Latanoprostene bunod

Clinical data
- Trade names: Vyzulta
- Other names: BOL-303259-X
- AHFS/Drugs.com: Monograph
- License data: US DailyMed: Latanoprostene bunod;
- Drug class: Prostaglandin analog
- ATC code: S01EE06 (WHO) ;

Legal status
- Legal status: CA: ℞-only; US: ℞-only;

Identifiers
- IUPAC name 4-Nitrooxybutyl (Z)-7-[(1R,2R,3R,5S)-3,5-dihydroxy-2-[(3R)-3-hydroxy-5-phenylpentyl]cyclopentyl]hept-5-enoate;
- CAS Number: 860005-21-6;
- PubChem CID: 11156438;
- DrugBank: DB11660;
- ChemSpider: 9331546;
- UNII: I6393O0922;
- KEGG: D10441;
- ChEMBL: ChEMBL2364612;
- CompTox Dashboard (EPA): DTXSID101027765 ;
- ECHA InfoCard: 100.251.571

Chemical and physical data
- Formula: C_{27}H_{41}NO_{8}
- Molar mass: 507.624 g·mol^{−1}
- 3D model (JSmol): Interactive image;
- SMILES C1[C@H]([C@@H]([C@H]([C@H]1O)C/C=C\CCCC(=O)OCCCCO[N+](=O)[O-])CC[C@H](CCC2=CC=CC=C2)O)O;
- InChI InChI=1S/C27H41NO8/c29-22(15-14-21-10-4-3-5-11-21)16-17-24-23(25(30)20-26(24)31)12-6-1-2-7-13-27(32)35-18-8-9-19-36-28(33)34/h1,3-6,10-11,22-26,29-31H,2,7-9,12-20H2/b6-1-/t22-,23+,24+,25-,26+/m0/s1; Key:LOVMMUBRQUFEAH-UIEAZXIASA-N;

= Latanoprostene bunod =

Chemical compound

Latanoprostene bunod, sold under the brand name Vyzulta, is an ophthalmic medication used for the reduction of intraocular pressure in people with open-angle glaucoma or ocular hypertension. It is a prostaglandin analog which, when broken down by esterases and other metabolism, produces latanoprost acid and eventually nitrous oxide. Latanoprost increases uveoscleral outflow while the nitrous oxide increases outflow via the trabecular meshwork.
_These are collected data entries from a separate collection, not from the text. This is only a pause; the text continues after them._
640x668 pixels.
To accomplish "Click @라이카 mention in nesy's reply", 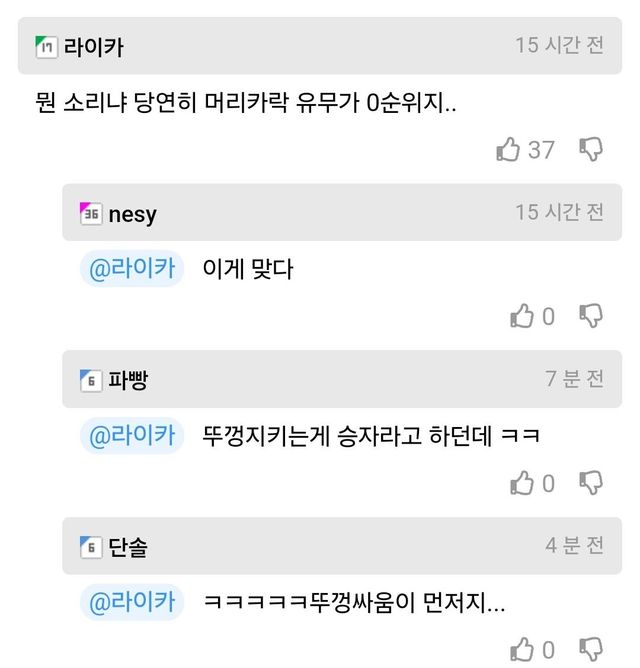I will pyautogui.click(x=132, y=269).
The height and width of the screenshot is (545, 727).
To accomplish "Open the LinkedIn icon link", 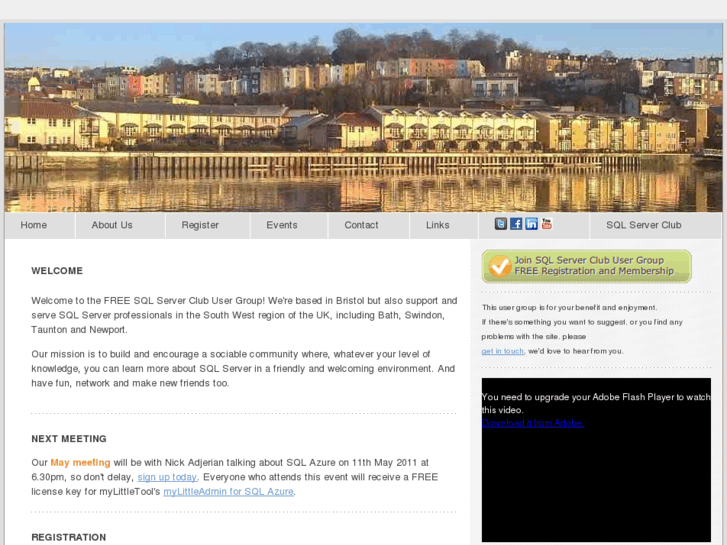I will (531, 224).
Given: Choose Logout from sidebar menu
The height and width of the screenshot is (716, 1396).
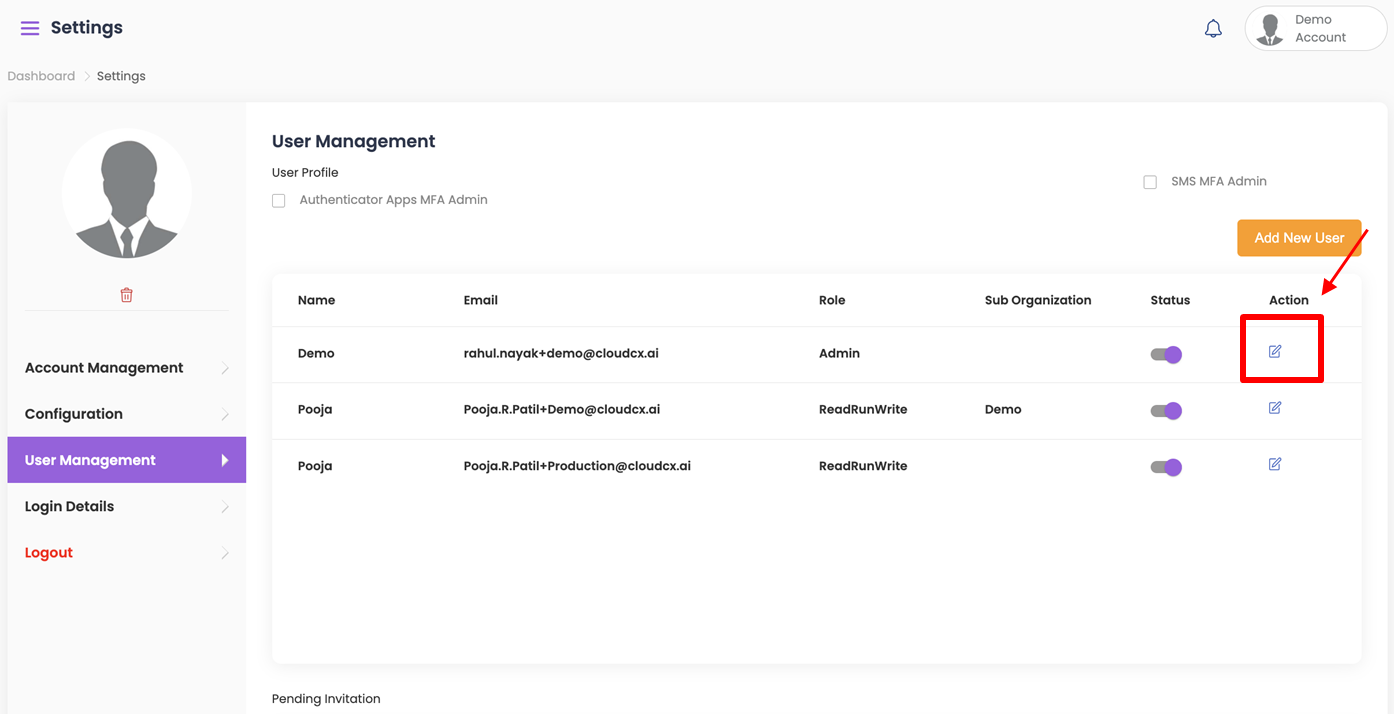Looking at the screenshot, I should click(49, 553).
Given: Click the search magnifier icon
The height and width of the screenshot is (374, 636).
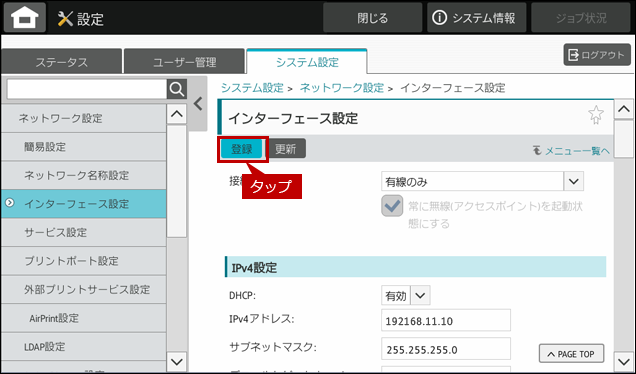Looking at the screenshot, I should pyautogui.click(x=177, y=89).
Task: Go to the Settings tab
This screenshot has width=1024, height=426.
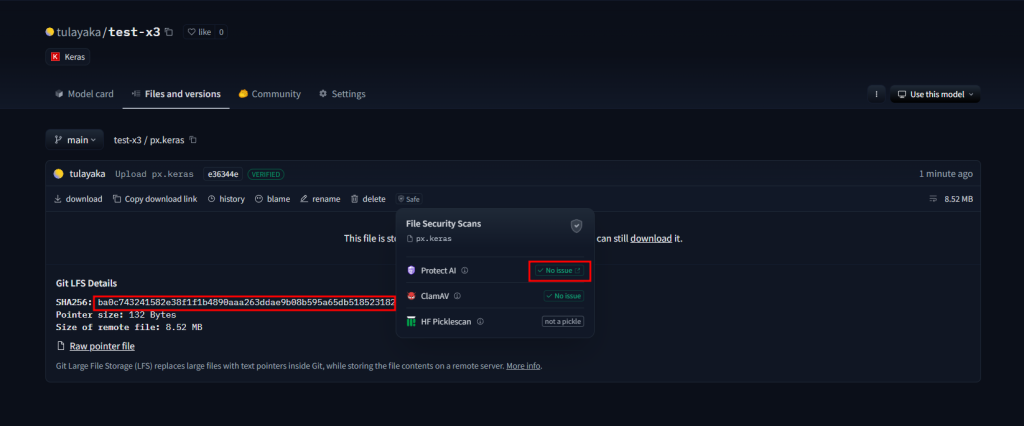Action: coord(342,94)
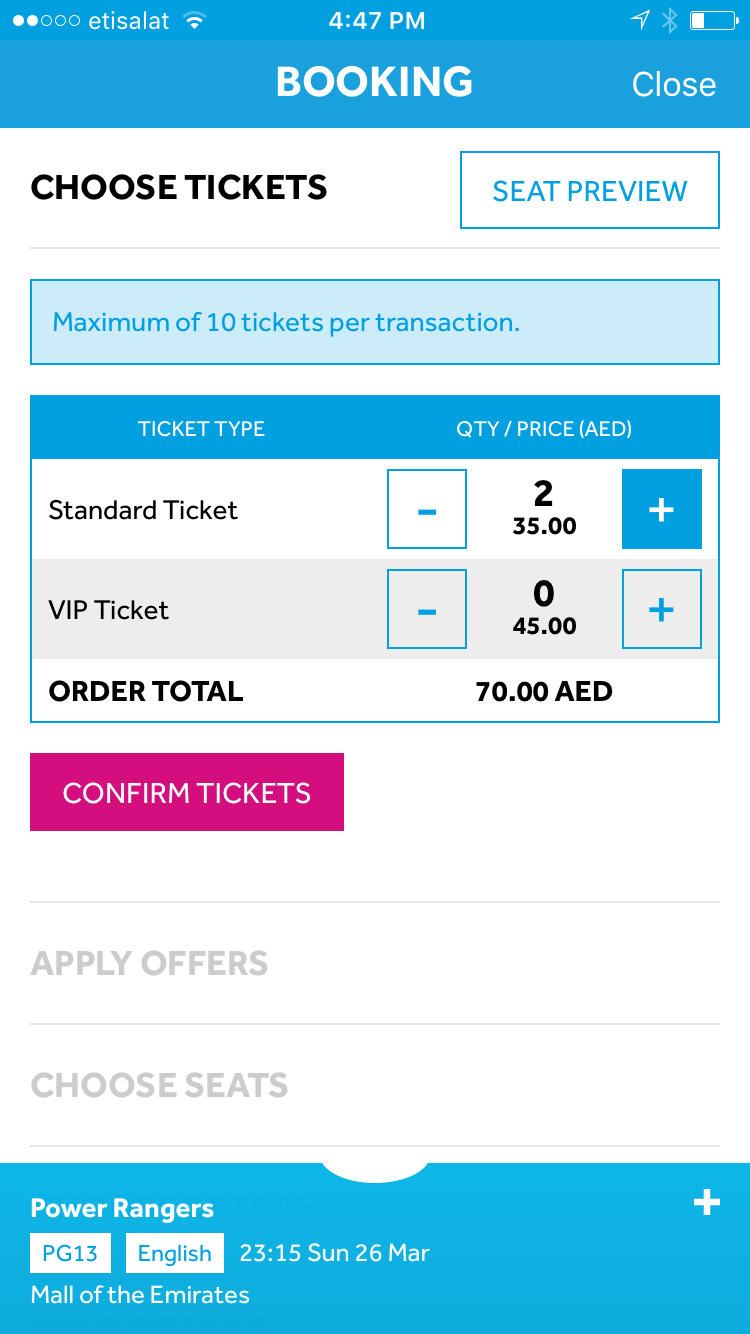
Task: Tap the PG13 rating badge
Action: [x=70, y=1253]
The most common side effects include conjunctival (eye) redness, eye irritation, and eye discomfort (pain). Latanoprostene bunod may cause the iris (colored part of the eye) to become darker in color.

Latanoprostene bunod was approved for medical use in the United States in November 2017.

== Medical uses ==
Latanoprostene bunod is indicated for the reduction of intraocular pressure in people with open-angle glaucoma or ocular hypertension.

== History ==
The US Food and Drug Administration (FDA) approved latanoprostene bunod based on evidence from two clinical trials that enrolled 840 participants with open angle glaucoma or ocular hypertension. The trials evaluated the benefits and side effects of latanoprostene bunod. In each trial, participants were randomly assigned to receive either latanoprostene bunod or an approved drug timolol (ophthalmic solution) every day for three months. Neither the participants nor the health care providers knew which treatment was being given until after the trials were completed. The trials were conducted in the United States, the United Kingdom, Germany, Italy, Bulgaria, the Czech Republic, and Japan.